The $l_p$ norm is an important concept. Given a vector, $\mathbf{x}$ and a $p$-value, the $l_p$ norm is defined as:
\begin{eqnarray}
\left\|\mathbf{x}\right\|_p = \left( \sum_{d=1}^D |x_d|^p \right)^{\frac{1}{p}}
\end{eqnarray}

So, if $p=2$, then the $l_2$ norm of a vector is:
\begin{eqnarray}
\left\|\mathbf{x}\right\|_2 = \left( \sum_{d=1}^D |x_d|^2 \right)^{\frac{1}{2}}
\end{eqnarray}

In [None]:
x = np.array([1, 2, 3])
print(np.linalg.norm(x,ord=2))
print((x@x)**(1/2))
print(np.linalg.norm(x,ord=3))
print(np.linalg.norm(x,ord=1))

In [None]:
x = np.array([-1, -2, -3])
print(np.linalg.norm(x,ord=2))
print((x@x)**(1/2))
print(np.linalg.norm(x,ord=3))
print(np.linalg.norm(x,ord=1))
print(np.linalg.norm(x,ord=0))

In [None]:
x = np.array([-1, 0, 3])
print(np.linalg.norm(x,ord=2))
print((x@x)**(1/2))
print(np.linalg.norm(x,ord=3))
print(np.linalg.norm(x,ord=1))
print(np.linalg.norm(x,ord=0))

## Note the notation:  
   * scalar values are unbolded (e.g., $N$, $x$)
   * vectors are lower case and bolded (e.g., $\mathbf{x}$)
   * matrices are uppercase and bolded (e.g., $\mathbf{A} \in \mathbb{R}^{D \times N}$)
   * vectors are generally assumed to be column vectors (e.g., $\mathbf{x}^T = \left(x_1, \ldots, x_N\right)$ and $\mathbf{x} =  \left(x_1, \ldots, x_N\right)^T$ )

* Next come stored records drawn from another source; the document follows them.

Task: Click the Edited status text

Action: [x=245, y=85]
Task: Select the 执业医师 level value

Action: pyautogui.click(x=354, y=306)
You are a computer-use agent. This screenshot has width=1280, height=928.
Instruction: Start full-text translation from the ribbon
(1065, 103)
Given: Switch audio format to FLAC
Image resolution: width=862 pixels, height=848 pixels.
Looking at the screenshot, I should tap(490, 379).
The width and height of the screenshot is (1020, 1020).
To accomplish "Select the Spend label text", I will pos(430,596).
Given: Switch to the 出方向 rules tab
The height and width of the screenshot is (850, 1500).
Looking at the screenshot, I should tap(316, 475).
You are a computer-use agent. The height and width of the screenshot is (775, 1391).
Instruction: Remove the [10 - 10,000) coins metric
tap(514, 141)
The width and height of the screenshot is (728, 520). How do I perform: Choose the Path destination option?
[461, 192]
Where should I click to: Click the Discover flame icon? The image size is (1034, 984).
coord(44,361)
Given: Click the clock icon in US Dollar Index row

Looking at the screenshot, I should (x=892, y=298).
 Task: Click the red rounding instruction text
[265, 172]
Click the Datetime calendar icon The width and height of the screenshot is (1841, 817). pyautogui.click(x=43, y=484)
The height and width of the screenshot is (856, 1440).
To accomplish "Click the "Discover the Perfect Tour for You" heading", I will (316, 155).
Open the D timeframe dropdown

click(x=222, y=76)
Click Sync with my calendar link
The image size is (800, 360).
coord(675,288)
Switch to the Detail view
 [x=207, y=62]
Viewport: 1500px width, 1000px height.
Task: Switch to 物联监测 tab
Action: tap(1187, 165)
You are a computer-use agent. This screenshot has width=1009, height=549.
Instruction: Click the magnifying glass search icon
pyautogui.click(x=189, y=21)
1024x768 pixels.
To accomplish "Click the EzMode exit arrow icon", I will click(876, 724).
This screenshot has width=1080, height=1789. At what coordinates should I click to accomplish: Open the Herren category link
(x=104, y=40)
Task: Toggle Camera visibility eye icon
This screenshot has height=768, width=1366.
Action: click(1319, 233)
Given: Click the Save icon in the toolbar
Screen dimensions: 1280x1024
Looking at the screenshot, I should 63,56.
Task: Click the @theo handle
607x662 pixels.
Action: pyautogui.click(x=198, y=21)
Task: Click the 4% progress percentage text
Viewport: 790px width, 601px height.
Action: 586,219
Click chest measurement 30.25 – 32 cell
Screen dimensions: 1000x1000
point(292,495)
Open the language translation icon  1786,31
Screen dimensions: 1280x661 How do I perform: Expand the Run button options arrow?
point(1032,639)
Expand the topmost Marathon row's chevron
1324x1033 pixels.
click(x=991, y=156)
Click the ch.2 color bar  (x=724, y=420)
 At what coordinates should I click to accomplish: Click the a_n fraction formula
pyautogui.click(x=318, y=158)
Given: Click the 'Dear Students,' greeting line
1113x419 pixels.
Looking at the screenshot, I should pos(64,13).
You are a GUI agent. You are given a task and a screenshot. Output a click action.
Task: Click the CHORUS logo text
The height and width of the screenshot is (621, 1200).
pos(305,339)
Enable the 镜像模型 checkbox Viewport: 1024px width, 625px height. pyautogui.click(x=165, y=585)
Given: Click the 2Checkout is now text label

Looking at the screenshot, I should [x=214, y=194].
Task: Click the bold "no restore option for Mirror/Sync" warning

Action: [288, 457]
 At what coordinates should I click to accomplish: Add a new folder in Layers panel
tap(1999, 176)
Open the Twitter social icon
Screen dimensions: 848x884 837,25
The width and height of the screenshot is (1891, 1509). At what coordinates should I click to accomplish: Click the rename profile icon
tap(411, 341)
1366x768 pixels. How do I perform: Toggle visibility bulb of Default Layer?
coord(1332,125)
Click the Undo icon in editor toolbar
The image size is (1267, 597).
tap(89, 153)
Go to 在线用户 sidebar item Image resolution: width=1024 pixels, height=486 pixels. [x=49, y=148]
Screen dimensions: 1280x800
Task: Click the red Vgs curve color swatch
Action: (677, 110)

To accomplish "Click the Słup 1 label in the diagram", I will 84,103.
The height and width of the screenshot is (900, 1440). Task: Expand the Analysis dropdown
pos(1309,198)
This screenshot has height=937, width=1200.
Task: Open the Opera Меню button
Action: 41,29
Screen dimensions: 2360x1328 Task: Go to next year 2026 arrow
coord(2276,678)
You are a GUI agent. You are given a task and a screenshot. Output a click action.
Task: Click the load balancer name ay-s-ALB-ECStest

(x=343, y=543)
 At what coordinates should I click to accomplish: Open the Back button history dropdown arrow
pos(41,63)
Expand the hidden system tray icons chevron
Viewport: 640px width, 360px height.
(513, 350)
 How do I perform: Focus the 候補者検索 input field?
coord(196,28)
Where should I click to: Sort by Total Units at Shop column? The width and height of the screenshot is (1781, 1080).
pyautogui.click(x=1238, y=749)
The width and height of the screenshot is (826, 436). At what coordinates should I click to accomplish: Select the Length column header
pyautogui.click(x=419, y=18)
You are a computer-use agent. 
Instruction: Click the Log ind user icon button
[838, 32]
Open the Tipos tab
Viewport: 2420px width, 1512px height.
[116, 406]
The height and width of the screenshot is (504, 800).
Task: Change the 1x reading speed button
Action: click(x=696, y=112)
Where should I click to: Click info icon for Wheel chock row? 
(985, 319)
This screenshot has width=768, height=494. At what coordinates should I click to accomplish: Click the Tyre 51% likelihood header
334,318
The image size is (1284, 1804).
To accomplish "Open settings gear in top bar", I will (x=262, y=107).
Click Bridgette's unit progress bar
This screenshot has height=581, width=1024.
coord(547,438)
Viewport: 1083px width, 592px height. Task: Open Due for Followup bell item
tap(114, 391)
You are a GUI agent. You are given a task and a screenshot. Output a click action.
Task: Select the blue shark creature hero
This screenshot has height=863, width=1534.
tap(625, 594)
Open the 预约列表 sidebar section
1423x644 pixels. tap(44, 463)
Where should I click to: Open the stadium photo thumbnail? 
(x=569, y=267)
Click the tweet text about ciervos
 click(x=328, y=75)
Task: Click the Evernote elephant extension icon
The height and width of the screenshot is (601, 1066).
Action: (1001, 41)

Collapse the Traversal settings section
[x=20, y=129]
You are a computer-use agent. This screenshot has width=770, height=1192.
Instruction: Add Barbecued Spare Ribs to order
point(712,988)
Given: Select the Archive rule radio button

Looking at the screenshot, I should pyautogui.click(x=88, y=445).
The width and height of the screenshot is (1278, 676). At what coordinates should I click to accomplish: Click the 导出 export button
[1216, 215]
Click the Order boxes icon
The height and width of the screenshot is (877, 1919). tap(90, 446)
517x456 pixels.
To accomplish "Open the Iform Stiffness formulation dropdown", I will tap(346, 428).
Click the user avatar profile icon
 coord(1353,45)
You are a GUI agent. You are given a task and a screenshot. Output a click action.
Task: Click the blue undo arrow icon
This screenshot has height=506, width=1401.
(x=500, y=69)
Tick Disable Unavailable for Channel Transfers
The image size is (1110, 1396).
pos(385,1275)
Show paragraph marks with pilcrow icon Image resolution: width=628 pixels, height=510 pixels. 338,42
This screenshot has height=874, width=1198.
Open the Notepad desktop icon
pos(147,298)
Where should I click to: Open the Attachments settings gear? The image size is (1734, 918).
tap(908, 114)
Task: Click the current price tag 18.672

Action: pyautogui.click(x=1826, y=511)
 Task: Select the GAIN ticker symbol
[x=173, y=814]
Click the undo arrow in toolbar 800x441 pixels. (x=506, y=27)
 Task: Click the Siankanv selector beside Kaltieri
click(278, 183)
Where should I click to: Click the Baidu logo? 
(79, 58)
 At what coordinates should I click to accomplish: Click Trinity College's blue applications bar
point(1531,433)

## Back to the Polynomial Curve fitting Example
* Suppose the data actually came from some unknown hidden function. 
* In practice/application, we only have the training data and its corresponding desired values (both of which may be noisy).  From this training data, we want to learn a mapping from input values $x$ to the desired output values $t$. 
* If we knew the hidden function, we would not need to learn the mapping - we would already know it.  However, since we do not know the true underlying function, we need to do our best to estimate from the examples of input-output pairs that we have.
* We will learn (i.e., train a model to estimate) that mapping from the training data $\left\{ \mathbf{x}, \mathbf{t} \right\}$. 
* Then, when we are given test data, we can predict each test data point's $t$ value using the mapping that we estimated. 

* For this problem, we assume that the original data $x$ is sufficient and appropriate (so, we do not need to preprocess or extract features).  Then, we have completed steps 1 and 2 of the general approach listed in Section 0 above.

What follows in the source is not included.